Texto del ejercicio:
• • • • • • •

Desde hace siglos son famosos los de Zamora (ya alabados por Francisco de Quevedo) y los de Badajoz (especialmente, Valencia del Ventoso, que está en trámites de obtener la Indicación Geográfica Protegida de la Unión Europea).
Aunque el potaje nació de la necesidad y la religiosidad popular, fueron los conventos los grandes artífices de su consolidación como receta tradicional. En los monasterios y conventos españoles, donde se vivía un ritmo marcado por la liturgia, la cocina tenía – y tiene – un papel central: alimentar el cuerpo, pero sin distraer del recogimiento espiritual. Por eso, los platos conventuales destacan por su sobriedad y equilibrio.
El viajero del norte que conquistó los fogones del sur
La otra base del potaje tiene un invitado necesario: el bacalao en salazón.
La historia del bacalao en España está íntimamente ligada al calendario litúrgico. Durante la Edad Media, la Iglesia Católica impuso normas estrictas de ayuno y abstinencia, especialmente durante la Cuaresma. El consumo de carne estaba prohibido, pero el pescado sí estaba permitido. Aquí es donde el bacalao salado encontró su nicho.

• • • • • • •

Responde según el texto sobre el potaje:
1. ¿Qué localidad de Badajoz está en trámites de obtener la Indicación Geográfica Protegida de la Unión Europea?
2. ¿Quiénes fueron los grandes artífices de la consolidación del potaje como receta tradicional?
3. ¿Qué sí estaba permitido comer durante la Cuaresma en la Edad Media?
Basta con el texto para resolver lo que se pide.

• • • • • • •

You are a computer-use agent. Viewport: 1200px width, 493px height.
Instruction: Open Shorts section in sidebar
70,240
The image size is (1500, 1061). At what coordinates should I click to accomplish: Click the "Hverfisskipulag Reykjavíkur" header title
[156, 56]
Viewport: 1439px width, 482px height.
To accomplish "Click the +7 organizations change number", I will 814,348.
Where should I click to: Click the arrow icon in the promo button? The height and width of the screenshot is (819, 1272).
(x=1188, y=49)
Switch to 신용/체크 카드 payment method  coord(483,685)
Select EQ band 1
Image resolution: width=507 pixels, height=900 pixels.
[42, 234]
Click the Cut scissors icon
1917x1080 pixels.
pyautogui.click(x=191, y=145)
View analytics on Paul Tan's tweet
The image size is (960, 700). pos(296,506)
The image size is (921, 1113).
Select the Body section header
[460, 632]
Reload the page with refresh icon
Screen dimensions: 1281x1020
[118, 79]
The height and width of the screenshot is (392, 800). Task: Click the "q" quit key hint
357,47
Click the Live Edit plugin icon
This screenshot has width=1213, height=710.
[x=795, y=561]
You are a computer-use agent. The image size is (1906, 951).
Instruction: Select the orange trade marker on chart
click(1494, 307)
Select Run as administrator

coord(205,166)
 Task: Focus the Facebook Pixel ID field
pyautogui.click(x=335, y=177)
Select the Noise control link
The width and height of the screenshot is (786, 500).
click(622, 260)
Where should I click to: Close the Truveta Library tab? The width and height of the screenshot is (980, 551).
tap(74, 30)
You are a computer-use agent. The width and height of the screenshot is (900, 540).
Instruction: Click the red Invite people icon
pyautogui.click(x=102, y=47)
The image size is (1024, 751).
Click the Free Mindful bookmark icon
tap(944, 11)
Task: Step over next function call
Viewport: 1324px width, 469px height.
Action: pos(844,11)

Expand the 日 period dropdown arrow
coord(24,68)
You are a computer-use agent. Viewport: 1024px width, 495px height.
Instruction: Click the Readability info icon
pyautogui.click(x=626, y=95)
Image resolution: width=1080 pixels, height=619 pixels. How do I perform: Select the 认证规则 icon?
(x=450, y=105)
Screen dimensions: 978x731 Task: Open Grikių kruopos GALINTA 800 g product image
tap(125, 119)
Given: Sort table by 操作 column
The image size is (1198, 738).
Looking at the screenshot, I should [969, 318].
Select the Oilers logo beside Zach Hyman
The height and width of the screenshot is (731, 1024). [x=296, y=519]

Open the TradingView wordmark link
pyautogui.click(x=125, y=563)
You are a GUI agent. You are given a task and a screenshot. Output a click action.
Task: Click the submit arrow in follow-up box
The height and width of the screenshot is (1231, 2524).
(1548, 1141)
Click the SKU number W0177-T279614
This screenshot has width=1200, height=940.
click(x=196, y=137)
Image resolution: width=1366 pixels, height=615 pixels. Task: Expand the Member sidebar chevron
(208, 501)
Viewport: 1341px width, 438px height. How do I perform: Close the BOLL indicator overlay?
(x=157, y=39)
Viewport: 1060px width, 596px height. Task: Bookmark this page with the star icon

• • • • • • •

Resultado obtenido:
1. Valencia del Ventoso.
2. Los conventos.
3. El pescado.